--- 分析用の文章 ---

ワクチン接種は努力義務だが、、、

2019年1月8日

ワクチンについて。
ツイッターなどではワクチン推進派と反ワクチン派の論争がずっと続いているようです。

基本的に、医師はワクチン推進派です。
たまに「ワクチンは不要!毒!」と言う医師もいないではないのですが、彼らは非主流派です。

僕も当然ワクチンを推奨する側の医師の一人で、それについてのツイートもこれまで何度かしてきました。

そんな中、下記のようなリツイートを頂きました。
どうやら数日のうちに削除されてしまったようで、今は確認できないのですが、じっくり返信しようと思ってコピーを取っておいてありました。

長嶋さんの優しさも分かるけど、病気を理解したうえで自然に生きたいという願いもある。それは誰にも強制されるもんじゃない。

本当はツイッターで返信しようと思っていましたが、誰だったかもわからなくなってしまったので、今日はこれについてこの場で返信をしてみて、ワクチンについて少し考えてみようと思います。 

まず、ワクチンは強制されるものではないのか。
これについてはもちろん「YES」です。
誰にも強制されるものではありません。
厚生労働省はワクチン接種を努力義務と規定しています。義務ではありません。
つまり、可能な限り接種してくださいねと勧奨しているわけです。

ですので、病気を理解した上で接種されないと判断されるならば、その判断は尊重されます。
誰もその人を羽交い締めにしたりしてワクチンを打ったりしません。

ただ一方で、予防接種法により規定されている努力義務でワクチン接種勧奨される疾病(A類疾病)は集団予防が大切だとも言われています。

--- データ抜粋 ---
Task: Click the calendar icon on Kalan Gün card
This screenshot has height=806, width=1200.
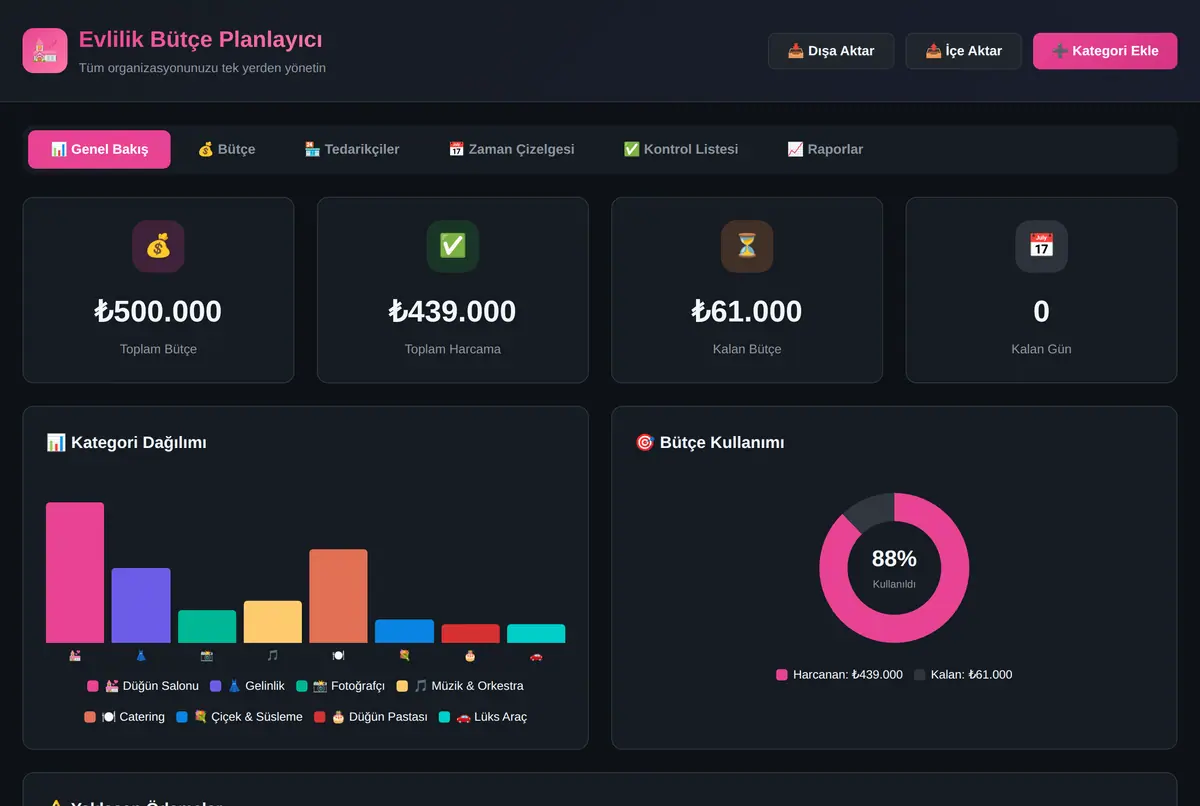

--- 取り組む課題 ---
1. ワクチン接種についての文章をもとに、次の問いに答えよ。
(a) 筆者によると、医師は基本的にどちらの立場か。
(b) 厚生労働省はワクチン接種をどのように規定しているか。
(c) 予防接種法により規定されている努力義務で接種勧奨される疾病は、何と呼ばれているか。
2. ワクチン接種についての文章を、最後の文の続きから書き進めてください。

--- 課題の解答 ---
1.
(a) ワクチン推進派
(b) 努力義務(義務ではない)
(c) A類疾病

2.
つまり、個々人がワクチンを打って自分の身を守るのではなく、そこにいる集団のみんながワクチンを打つことで、より強い集団を守る力を持たせるという考え方です。
これを集団予防効果と言いますが、アメリカでの研究によれば、その集団の92~95%がワクチンを接種するとこの集団予防効果が発揮されると言われています。

つまり、ワクチン接種をするもしないも個人の判断が尊重されますが、大多数の人がワクチンを打つという選択をしてくれないとワクチンのメリットが享受できないのです。

そのため僕たち医師はワクチン接種を積極的に勧奨します。
打たない選択をするのは個人の自由なのですが、多くの人にその選択をされてしまうと困るのです。
別に医師は困りません。
困るのは将来のその世代の子供たちです。
集団予防効果が発揮されない集団となってしまい、感染症蔓延のリスクを抱えてしまうからです。

そのリスクを将来抱えないために、打たないと選択された方を含めた全ての子供たちがそのメリットを享受できるようにするために、僕は僕なりにお父さんお母さんに説明を果たし、前向きな気持ちでワクチンを接種してもらえるように努めていきたいなと思っています。